Required task: Reproduce verbatim the part of the records that opens with the line containing "Float the Properties panel" and closes with the line containing "click(1440, 806)", including both of those lines.
■ ■ ■
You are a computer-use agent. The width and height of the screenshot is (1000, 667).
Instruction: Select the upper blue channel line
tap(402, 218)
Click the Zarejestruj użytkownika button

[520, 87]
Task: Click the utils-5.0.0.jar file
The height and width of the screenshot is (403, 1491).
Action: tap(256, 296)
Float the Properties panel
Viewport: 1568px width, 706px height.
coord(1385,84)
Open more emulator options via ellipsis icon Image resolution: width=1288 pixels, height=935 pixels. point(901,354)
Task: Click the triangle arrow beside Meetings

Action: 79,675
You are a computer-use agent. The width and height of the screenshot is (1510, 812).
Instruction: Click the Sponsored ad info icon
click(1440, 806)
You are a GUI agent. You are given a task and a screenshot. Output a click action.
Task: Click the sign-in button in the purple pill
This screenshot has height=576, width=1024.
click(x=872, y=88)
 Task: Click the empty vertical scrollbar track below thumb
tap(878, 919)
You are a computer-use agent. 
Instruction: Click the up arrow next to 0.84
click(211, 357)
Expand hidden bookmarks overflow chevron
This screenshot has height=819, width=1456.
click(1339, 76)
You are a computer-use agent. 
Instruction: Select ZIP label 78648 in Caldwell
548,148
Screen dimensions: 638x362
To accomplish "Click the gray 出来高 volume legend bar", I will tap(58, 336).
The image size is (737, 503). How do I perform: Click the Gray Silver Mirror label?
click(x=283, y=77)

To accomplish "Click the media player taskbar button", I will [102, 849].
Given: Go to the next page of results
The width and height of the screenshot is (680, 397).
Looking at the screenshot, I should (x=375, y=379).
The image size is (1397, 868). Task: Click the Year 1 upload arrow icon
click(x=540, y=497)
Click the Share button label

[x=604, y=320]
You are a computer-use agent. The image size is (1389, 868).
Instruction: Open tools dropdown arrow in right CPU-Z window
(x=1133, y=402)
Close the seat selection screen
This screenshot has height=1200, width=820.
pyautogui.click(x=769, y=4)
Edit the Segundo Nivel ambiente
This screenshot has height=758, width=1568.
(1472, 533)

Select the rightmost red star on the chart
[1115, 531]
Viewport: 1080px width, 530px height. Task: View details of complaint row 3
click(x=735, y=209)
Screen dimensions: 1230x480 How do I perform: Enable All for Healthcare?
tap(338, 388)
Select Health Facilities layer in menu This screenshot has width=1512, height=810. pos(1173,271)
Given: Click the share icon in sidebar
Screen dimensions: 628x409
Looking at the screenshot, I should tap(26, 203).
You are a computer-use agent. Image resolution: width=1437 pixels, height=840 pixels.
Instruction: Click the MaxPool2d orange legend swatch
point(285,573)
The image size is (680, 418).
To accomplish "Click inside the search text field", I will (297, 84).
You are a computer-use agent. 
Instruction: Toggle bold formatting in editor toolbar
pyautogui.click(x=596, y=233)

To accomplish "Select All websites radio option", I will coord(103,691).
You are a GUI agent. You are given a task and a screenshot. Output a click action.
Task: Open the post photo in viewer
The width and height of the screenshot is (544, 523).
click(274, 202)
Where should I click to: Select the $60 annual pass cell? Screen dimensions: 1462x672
■ ■ ■
Task response:
Float the Properties panel
Viewport: 1568px width, 706px height.
coord(1385,84)
Open more emulator options via ellipsis icon Image resolution: width=1288 pixels, height=935 pixels. point(901,354)
Task: Click the triangle arrow beside Meetings

Action: 79,675
You are a computer-use agent. The width and height of the screenshot is (1510, 812).
Instruction: Click the Sponsored ad info icon
click(1440, 806)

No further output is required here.